START Entries supplied

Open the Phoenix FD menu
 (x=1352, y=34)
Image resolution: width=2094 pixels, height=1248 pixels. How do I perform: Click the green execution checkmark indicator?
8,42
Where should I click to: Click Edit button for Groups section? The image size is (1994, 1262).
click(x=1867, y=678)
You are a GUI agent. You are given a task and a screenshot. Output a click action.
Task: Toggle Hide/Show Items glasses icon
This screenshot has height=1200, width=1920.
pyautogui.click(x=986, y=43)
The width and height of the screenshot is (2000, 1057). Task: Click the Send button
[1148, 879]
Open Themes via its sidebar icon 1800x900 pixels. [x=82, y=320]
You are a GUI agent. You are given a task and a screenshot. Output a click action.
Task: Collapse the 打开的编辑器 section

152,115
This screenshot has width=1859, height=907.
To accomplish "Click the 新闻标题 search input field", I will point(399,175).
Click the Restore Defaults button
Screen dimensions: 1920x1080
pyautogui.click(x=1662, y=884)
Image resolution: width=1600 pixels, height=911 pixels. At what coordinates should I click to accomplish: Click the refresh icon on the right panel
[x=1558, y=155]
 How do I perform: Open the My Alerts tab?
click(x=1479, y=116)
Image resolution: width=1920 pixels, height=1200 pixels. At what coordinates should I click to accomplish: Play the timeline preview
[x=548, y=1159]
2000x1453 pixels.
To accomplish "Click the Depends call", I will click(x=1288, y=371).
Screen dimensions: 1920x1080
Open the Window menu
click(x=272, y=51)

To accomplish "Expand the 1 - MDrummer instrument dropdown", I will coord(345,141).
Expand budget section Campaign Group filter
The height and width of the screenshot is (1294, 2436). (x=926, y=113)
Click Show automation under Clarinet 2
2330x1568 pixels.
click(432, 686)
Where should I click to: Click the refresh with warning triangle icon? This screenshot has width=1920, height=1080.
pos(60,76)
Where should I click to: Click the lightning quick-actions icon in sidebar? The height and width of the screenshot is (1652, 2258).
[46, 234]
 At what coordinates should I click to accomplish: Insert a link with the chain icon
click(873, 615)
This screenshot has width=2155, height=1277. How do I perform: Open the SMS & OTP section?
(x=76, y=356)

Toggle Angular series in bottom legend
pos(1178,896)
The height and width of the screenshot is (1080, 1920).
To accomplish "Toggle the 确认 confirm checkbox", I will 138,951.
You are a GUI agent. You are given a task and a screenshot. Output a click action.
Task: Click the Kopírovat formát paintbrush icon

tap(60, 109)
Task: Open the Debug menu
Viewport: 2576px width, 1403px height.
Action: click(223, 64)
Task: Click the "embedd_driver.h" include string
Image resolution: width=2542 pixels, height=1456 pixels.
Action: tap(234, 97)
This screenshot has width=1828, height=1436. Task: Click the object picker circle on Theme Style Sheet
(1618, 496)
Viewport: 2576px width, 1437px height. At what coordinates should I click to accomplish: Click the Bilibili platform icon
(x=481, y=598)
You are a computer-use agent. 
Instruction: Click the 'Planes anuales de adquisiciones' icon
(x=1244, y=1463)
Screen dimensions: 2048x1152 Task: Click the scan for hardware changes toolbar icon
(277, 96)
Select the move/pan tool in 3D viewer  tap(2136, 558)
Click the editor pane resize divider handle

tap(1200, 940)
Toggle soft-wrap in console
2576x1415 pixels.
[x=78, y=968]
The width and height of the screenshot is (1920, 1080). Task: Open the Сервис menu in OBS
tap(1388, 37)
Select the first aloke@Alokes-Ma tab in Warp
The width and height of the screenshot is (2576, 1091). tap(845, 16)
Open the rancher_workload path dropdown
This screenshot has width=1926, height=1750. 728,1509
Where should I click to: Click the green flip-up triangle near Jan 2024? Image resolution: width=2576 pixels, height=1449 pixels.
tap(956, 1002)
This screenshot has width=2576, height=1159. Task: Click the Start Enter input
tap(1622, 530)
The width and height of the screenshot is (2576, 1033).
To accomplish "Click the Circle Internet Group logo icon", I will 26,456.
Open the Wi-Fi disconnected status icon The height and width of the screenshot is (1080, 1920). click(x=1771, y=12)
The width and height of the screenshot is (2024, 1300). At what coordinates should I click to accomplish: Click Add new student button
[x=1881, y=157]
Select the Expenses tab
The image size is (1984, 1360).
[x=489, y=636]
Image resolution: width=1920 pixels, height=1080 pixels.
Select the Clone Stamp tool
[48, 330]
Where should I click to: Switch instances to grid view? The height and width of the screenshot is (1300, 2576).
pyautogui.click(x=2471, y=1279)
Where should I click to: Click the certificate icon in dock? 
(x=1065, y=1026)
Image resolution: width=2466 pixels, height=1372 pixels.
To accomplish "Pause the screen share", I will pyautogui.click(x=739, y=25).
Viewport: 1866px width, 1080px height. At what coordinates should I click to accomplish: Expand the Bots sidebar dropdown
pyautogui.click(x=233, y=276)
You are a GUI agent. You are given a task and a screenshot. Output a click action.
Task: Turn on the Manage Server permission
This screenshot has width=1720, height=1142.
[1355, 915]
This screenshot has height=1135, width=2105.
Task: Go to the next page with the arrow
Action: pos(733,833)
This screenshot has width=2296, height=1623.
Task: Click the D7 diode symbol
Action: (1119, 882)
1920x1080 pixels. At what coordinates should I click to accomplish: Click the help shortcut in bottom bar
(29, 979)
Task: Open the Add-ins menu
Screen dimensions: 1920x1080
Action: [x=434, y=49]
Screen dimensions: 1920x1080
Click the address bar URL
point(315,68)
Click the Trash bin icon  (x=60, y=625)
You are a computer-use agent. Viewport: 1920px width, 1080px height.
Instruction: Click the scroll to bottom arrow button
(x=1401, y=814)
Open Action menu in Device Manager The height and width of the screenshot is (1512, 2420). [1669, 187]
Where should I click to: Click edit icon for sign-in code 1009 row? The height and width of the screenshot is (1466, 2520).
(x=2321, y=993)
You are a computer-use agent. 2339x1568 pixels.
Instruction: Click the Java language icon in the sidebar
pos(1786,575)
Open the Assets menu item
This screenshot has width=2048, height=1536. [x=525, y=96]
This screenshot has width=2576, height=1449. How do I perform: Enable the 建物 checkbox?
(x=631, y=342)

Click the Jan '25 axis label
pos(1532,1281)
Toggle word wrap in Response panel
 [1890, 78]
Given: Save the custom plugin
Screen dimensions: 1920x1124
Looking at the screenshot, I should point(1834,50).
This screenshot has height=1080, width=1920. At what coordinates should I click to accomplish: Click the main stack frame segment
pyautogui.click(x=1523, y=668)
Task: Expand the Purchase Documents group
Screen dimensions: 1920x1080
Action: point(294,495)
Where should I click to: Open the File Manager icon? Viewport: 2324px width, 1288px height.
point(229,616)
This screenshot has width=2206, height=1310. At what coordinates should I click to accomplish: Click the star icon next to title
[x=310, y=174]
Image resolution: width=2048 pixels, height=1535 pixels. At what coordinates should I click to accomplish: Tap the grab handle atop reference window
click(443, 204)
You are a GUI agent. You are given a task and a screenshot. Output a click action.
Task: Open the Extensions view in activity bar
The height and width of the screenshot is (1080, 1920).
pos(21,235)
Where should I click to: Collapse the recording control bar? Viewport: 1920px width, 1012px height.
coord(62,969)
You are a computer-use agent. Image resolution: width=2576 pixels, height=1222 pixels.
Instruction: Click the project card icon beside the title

END Entries supplied

▶ **What needs to be done**: When you reach the line containing "Where should I click to: Collapse" in the listing, transcribe it and every line after it exactly, through the last line, and add nothing.

▶ **Reply to the task**:
Where should I click to: Collapse the recording control bar? Viewport: 1920px width, 1012px height.
coord(62,969)
You are a computer-use agent. Image resolution: width=2576 pixels, height=1222 pixels.
Instruction: Click the project card icon beside the title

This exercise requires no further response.